> Word and element location data

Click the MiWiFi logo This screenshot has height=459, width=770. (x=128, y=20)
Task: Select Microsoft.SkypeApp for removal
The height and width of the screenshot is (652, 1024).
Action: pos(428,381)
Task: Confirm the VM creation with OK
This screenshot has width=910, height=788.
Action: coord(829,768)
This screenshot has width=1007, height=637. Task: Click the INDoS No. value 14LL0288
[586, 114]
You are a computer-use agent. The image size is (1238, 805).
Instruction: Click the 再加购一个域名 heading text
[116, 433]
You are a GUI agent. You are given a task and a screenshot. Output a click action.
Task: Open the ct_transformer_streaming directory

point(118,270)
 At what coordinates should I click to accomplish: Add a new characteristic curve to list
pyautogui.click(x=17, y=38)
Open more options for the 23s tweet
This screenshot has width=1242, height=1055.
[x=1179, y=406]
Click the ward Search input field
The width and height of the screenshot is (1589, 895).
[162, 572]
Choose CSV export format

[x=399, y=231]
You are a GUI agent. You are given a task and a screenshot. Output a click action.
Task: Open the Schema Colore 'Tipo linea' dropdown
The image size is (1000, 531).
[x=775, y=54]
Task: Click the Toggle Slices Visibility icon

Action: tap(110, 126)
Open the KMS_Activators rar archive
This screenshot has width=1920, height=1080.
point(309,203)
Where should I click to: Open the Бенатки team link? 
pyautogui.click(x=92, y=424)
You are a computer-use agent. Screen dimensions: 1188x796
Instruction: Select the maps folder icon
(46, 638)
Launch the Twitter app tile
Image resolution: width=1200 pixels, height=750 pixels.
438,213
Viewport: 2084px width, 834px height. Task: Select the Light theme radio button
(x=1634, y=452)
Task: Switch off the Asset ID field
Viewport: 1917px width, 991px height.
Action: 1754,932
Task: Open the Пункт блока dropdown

> Short problem
Retype every line of the material above without changing a single character.

> Full output
Click the MiWiFi logo This screenshot has height=459, width=770. (x=128, y=20)
Task: Select Microsoft.SkypeApp for removal
The height and width of the screenshot is (652, 1024).
Action: pos(428,381)
Task: Confirm the VM creation with OK
This screenshot has width=910, height=788.
Action: coord(829,768)
This screenshot has width=1007, height=637. Task: Click the INDoS No. value 14LL0288
[586, 114]
You are a computer-use agent. The image size is (1238, 805).
Instruction: Click the 再加购一个域名 heading text
[116, 433]
You are a GUI agent. You are given a task and a screenshot. Output a click action.
Task: Open the ct_transformer_streaming directory

point(118,270)
 At what coordinates should I click to accomplish: Add a new characteristic curve to list
pyautogui.click(x=17, y=38)
Open more options for the 23s tweet
This screenshot has width=1242, height=1055.
[x=1179, y=406]
Click the ward Search input field
The width and height of the screenshot is (1589, 895).
[162, 572]
Choose CSV export format

[x=399, y=231]
You are a GUI agent. You are given a task and a screenshot. Output a click action.
Task: Open the Schema Colore 'Tipo linea' dropdown
The image size is (1000, 531).
[x=775, y=54]
Task: Click the Toggle Slices Visibility icon

Action: tap(110, 126)
Open the KMS_Activators rar archive
This screenshot has width=1920, height=1080.
point(309,203)
Where should I click to: Open the Бенатки team link? 
pyautogui.click(x=92, y=424)
You are a computer-use agent. Screen dimensions: 1188x796
Instruction: Select the maps folder icon
(46, 638)
Launch the Twitter app tile
Image resolution: width=1200 pixels, height=750 pixels.
438,213
Viewport: 2084px width, 834px height. Task: Select the Light theme radio button
(x=1634, y=452)
Task: Switch off the Asset ID field
Viewport: 1917px width, 991px height.
Action: 1754,932
Task: Open the Пункт блока dropdown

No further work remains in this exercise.